Эдвардс тяжело вздохнул, поднимаясь со своего места. Кажется, он немного переборщил, и теперь Манфьолетти вряд ли просто так возьмёт и успокоится. Кристиану здесь делать больше нечего.
— Простите, что посмел вас потревожить, — сухо произнёс Эдвардс, выходя из комнаты.

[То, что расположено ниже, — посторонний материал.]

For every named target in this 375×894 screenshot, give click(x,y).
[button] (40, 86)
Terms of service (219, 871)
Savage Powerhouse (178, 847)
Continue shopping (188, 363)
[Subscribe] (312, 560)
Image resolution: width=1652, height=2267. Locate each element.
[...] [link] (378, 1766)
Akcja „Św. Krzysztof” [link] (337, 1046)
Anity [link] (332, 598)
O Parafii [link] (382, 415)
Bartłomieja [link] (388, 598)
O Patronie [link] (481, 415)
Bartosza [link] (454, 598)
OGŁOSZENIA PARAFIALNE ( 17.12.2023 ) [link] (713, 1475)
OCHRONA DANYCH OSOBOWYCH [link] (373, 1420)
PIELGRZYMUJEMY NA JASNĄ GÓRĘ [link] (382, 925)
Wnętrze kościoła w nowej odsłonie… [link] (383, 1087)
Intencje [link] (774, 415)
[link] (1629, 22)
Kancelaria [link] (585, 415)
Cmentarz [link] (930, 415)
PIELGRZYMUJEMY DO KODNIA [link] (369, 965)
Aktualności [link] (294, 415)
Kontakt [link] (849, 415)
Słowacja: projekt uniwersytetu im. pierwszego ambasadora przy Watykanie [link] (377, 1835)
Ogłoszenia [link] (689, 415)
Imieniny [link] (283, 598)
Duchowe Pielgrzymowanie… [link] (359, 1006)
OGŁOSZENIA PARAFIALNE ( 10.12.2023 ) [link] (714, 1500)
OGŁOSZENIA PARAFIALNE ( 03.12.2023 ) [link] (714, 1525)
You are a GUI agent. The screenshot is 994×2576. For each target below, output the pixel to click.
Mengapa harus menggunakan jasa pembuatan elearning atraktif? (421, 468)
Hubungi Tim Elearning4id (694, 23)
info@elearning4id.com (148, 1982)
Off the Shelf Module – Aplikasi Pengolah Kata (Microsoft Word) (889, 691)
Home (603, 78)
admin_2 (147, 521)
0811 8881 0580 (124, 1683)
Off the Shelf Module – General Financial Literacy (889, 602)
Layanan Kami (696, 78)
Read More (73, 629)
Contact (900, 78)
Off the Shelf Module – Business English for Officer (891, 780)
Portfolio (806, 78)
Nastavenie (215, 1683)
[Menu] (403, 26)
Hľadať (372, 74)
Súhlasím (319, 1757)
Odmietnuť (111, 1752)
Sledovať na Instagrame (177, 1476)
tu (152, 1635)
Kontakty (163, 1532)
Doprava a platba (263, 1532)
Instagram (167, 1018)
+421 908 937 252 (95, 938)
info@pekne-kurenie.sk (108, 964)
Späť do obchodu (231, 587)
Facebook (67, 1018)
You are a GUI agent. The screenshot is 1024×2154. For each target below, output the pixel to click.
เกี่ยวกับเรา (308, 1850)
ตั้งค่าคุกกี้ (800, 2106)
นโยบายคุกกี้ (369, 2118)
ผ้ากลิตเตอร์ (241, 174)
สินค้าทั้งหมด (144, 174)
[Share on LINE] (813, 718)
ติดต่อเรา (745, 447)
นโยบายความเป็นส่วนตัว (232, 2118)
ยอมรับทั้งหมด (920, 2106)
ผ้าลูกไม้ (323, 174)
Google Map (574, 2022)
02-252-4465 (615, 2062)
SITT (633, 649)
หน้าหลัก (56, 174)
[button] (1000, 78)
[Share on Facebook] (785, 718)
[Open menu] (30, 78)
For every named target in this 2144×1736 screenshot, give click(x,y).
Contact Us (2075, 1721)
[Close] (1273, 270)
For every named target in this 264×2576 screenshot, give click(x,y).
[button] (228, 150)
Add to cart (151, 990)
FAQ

Старик настолько увлёкся своими причитаниями, что даже не заметил, как гость ушёл. Кристиан ощущал безмерное разочарование, но ничего страшного, он настойчивый и в следующий раз сможет добиться поставленных перед собой целей. Так вышло, что у Ачиля действительно никого больше не осталось кроме него, парочки навещающих время от времени врачей, сиделки, что приходила утром и уходила вечером, и горничной, живущей в особняке. Пускай Эрика действительно оплачивала все услуги и лечение, но сама она уже несколько месяцев не являлась на порог этого дома. Крис краем уха слышал, что жена поругалась со своим дедушкой в пух и в прах, но предпочитал не вмешиваться, более того, эта скрытная женщина не любила посвящать его в детали своей личной жизни, а Ачиль начинал захлёбываться слезами всякий раз, когда разговор заходил о его отношениях с внучкой.
В какой-то степени Эдвардса это искренне раздражало. Почему такой сильный мужчина, что всегда был для него примером для подражаний, стал размазнёй и полным ничтожеством? Он почти не мог без чьей-то помощи встать с постели и ел только тогда, когда его кормили с ложечки. А ещё постоянно жаловался на своё бескрайнее одиночество. Единственная дочь Ачиля иногда заглядывала, но тоже достаточно редко. Выходит, оставался только Кристиану, которому время от времени приходилось выслушивать стариковское нытье и привозить фрукты в качестве гостинцев. Дочь Эдвардса и Ричардсон вообще со своим прадедушкой общалась всего пару раз за жизнь, Эрика не позволяла им видеться чаще.
— Эбигейл, приготовь старику зелёного чая и снотворное, — крикнул мужчина, спускаясь с лестницы.
— Ладно, — нехотя отозвалась горничная.
— И за бардак в его комнате и вычту из твоей зарплаты двадцатку, поняла?